• _Task instructions_:
The data is to be reproduced in full and without error.

• _Data shown_:

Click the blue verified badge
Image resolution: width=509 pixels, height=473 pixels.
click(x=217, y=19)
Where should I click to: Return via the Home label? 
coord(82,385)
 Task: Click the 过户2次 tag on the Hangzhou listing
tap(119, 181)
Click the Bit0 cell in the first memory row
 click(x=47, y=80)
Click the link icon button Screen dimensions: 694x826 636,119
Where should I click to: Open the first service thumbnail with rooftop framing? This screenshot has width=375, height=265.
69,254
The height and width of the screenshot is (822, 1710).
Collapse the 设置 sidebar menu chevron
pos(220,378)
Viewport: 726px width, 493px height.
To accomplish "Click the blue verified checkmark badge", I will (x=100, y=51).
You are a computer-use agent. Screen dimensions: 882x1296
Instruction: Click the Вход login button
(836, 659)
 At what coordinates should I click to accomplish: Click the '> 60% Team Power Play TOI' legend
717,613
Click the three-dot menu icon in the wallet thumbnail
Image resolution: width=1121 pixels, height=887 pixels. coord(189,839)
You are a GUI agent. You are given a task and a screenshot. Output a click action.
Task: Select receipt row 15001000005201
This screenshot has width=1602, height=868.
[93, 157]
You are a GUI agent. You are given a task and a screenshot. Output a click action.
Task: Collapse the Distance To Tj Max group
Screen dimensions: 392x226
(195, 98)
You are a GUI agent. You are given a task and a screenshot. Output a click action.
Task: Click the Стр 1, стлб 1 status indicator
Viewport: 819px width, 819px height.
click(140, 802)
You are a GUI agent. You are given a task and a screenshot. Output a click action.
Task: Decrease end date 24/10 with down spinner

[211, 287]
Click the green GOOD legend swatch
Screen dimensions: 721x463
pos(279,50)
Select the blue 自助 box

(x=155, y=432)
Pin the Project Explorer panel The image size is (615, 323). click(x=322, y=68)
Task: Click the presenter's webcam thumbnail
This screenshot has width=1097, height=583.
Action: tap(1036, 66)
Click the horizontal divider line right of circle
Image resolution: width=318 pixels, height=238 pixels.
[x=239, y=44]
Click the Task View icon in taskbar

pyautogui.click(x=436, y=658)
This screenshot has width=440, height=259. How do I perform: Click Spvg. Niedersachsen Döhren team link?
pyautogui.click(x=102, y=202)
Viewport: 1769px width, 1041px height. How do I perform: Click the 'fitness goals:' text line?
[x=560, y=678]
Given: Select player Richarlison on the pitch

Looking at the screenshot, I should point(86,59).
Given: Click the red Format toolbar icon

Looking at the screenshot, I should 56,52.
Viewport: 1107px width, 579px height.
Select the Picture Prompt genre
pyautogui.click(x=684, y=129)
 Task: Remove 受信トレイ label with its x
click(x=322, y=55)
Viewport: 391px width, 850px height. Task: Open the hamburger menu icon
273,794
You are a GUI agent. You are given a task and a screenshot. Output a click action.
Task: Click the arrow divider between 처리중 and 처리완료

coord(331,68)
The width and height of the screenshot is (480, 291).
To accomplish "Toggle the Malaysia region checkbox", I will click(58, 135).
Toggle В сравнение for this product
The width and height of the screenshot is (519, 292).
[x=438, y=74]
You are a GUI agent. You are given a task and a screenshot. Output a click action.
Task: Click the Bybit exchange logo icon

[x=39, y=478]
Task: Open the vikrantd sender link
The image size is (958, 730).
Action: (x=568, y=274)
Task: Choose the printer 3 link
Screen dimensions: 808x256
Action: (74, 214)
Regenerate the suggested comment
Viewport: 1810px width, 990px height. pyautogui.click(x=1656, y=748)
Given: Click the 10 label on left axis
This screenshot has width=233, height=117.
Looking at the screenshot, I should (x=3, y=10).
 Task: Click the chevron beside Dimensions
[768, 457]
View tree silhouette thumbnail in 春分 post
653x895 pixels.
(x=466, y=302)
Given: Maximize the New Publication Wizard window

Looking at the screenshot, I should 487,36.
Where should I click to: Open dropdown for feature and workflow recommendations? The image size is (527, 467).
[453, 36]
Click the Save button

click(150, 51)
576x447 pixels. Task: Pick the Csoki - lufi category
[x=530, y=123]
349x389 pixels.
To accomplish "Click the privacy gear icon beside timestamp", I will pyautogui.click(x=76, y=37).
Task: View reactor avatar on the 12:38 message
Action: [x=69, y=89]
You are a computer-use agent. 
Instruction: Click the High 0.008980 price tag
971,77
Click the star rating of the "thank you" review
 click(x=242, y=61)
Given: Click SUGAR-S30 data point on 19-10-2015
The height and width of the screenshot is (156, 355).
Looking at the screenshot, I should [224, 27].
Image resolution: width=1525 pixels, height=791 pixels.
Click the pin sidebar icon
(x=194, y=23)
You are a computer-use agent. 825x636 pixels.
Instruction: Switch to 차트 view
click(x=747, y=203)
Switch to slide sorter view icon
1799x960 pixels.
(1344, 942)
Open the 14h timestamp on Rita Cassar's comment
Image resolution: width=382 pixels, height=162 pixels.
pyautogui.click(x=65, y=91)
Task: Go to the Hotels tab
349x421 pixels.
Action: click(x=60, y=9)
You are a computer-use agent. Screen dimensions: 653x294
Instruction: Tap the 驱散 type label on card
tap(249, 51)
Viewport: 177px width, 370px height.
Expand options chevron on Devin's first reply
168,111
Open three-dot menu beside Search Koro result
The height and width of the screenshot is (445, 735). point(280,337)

• _Response to this task_:
Click the blue verified badge
Image resolution: width=509 pixels, height=473 pixels.
click(x=217, y=19)
Where should I click to: Return via the Home label? 
coord(82,385)
 Task: Click the 过户2次 tag on the Hangzhou listing
tap(119, 181)
Click the Bit0 cell in the first memory row
 click(x=47, y=80)
Click the link icon button Screen dimensions: 694x826 636,119
Where should I click to: Open the first service thumbnail with rooftop framing? This screenshot has width=375, height=265.
69,254
The height and width of the screenshot is (822, 1710).
Collapse the 设置 sidebar menu chevron
pos(220,378)
Viewport: 726px width, 493px height.
To accomplish "Click the blue verified checkmark badge", I will (x=100, y=51).
You are a computer-use agent. Screen dimensions: 882x1296
Instruction: Click the Вход login button
(836, 659)
 At what coordinates should I click to accomplish: Click the '> 60% Team Power Play TOI' legend
717,613
Click the three-dot menu icon in the wallet thumbnail
Image resolution: width=1121 pixels, height=887 pixels. coord(189,839)
You are a GUI agent. You are given a task and a screenshot. Output a click action.
Task: Select receipt row 15001000005201
This screenshot has width=1602, height=868.
[93, 157]
You are a GUI agent. You are given a task and a screenshot. Output a click action.
Task: Collapse the Distance To Tj Max group
Screen dimensions: 392x226
(195, 98)
You are a GUI agent. You are given a task and a screenshot. Output a click action.
Task: Click the Стр 1, стлб 1 status indicator
Viewport: 819px width, 819px height.
click(140, 802)
You are a GUI agent. You are given a task and a screenshot. Output a click action.
Task: Decrease end date 24/10 with down spinner

[211, 287]
Click the green GOOD legend swatch
Screen dimensions: 721x463
pos(279,50)
Select the blue 自助 box

(x=155, y=432)
Pin the Project Explorer panel The image size is (615, 323). click(x=322, y=68)
Task: Click the presenter's webcam thumbnail
This screenshot has width=1097, height=583.
Action: tap(1036, 66)
Click the horizontal divider line right of circle
Image resolution: width=318 pixels, height=238 pixels.
[x=239, y=44]
Click the Task View icon in taskbar

pyautogui.click(x=436, y=658)
This screenshot has width=440, height=259. How do I perform: Click Spvg. Niedersachsen Döhren team link?
pyautogui.click(x=102, y=202)
Viewport: 1769px width, 1041px height. How do I perform: Click the 'fitness goals:' text line?
[x=560, y=678]
Given: Select player Richarlison on the pitch

Looking at the screenshot, I should point(86,59).
Given: Click the red Format toolbar icon

Looking at the screenshot, I should 56,52.
Viewport: 1107px width, 579px height.
Select the Picture Prompt genre
pyautogui.click(x=684, y=129)
 Task: Remove 受信トレイ label with its x
click(x=322, y=55)
Viewport: 391px width, 850px height. Task: Open the hamburger menu icon
273,794
You are a GUI agent. You are given a task and a screenshot. Output a click action.
Task: Click the arrow divider between 처리중 and 처리완료

coord(331,68)
The width and height of the screenshot is (480, 291).
To accomplish "Toggle the Malaysia region checkbox", I will click(58, 135).
Toggle В сравнение for this product
The width and height of the screenshot is (519, 292).
[x=438, y=74]
You are a GUI agent. You are given a task and a screenshot. Output a click action.
Task: Click the Bybit exchange logo icon

[x=39, y=478]
Task: Open the vikrantd sender link
The image size is (958, 730).
Action: (x=568, y=274)
Task: Choose the printer 3 link
Screen dimensions: 808x256
Action: (74, 214)
Regenerate the suggested comment
Viewport: 1810px width, 990px height. pyautogui.click(x=1656, y=748)
Given: Click the 10 label on left axis
This screenshot has width=233, height=117.
Looking at the screenshot, I should (x=3, y=10).
 Task: Click the chevron beside Dimensions
[768, 457]
View tree silhouette thumbnail in 春分 post
653x895 pixels.
(x=466, y=302)
Given: Maximize the New Publication Wizard window

Looking at the screenshot, I should 487,36.
Where should I click to: Open dropdown for feature and workflow recommendations? The image size is (527, 467).
[453, 36]
Click the Save button

click(150, 51)
576x447 pixels. Task: Pick the Csoki - lufi category
[x=530, y=123]
349x389 pixels.
To accomplish "Click the privacy gear icon beside timestamp", I will pyautogui.click(x=76, y=37).
Task: View reactor avatar on the 12:38 message
Action: [x=69, y=89]
You are a computer-use agent. 
Instruction: Click the High 0.008980 price tag
971,77
Click the star rating of the "thank you" review
 click(x=242, y=61)
Given: Click SUGAR-S30 data point on 19-10-2015
The height and width of the screenshot is (156, 355).
Looking at the screenshot, I should [224, 27].
Image resolution: width=1525 pixels, height=791 pixels.
Click the pin sidebar icon
(x=194, y=23)
You are a computer-use agent. 825x636 pixels.
Instruction: Switch to 차트 view
click(x=747, y=203)
Switch to slide sorter view icon
1799x960 pixels.
(1344, 942)
Open the 14h timestamp on Rita Cassar's comment
Image resolution: width=382 pixels, height=162 pixels.
pyautogui.click(x=65, y=91)
Task: Go to the Hotels tab
349x421 pixels.
Action: click(x=60, y=9)
You are a computer-use agent. Screen dimensions: 653x294
Instruction: Tap the 驱散 type label on card
tap(249, 51)
Viewport: 177px width, 370px height.
Expand options chevron on Devin's first reply
168,111
Open three-dot menu beside Search Koro result
The height and width of the screenshot is (445, 735). point(280,337)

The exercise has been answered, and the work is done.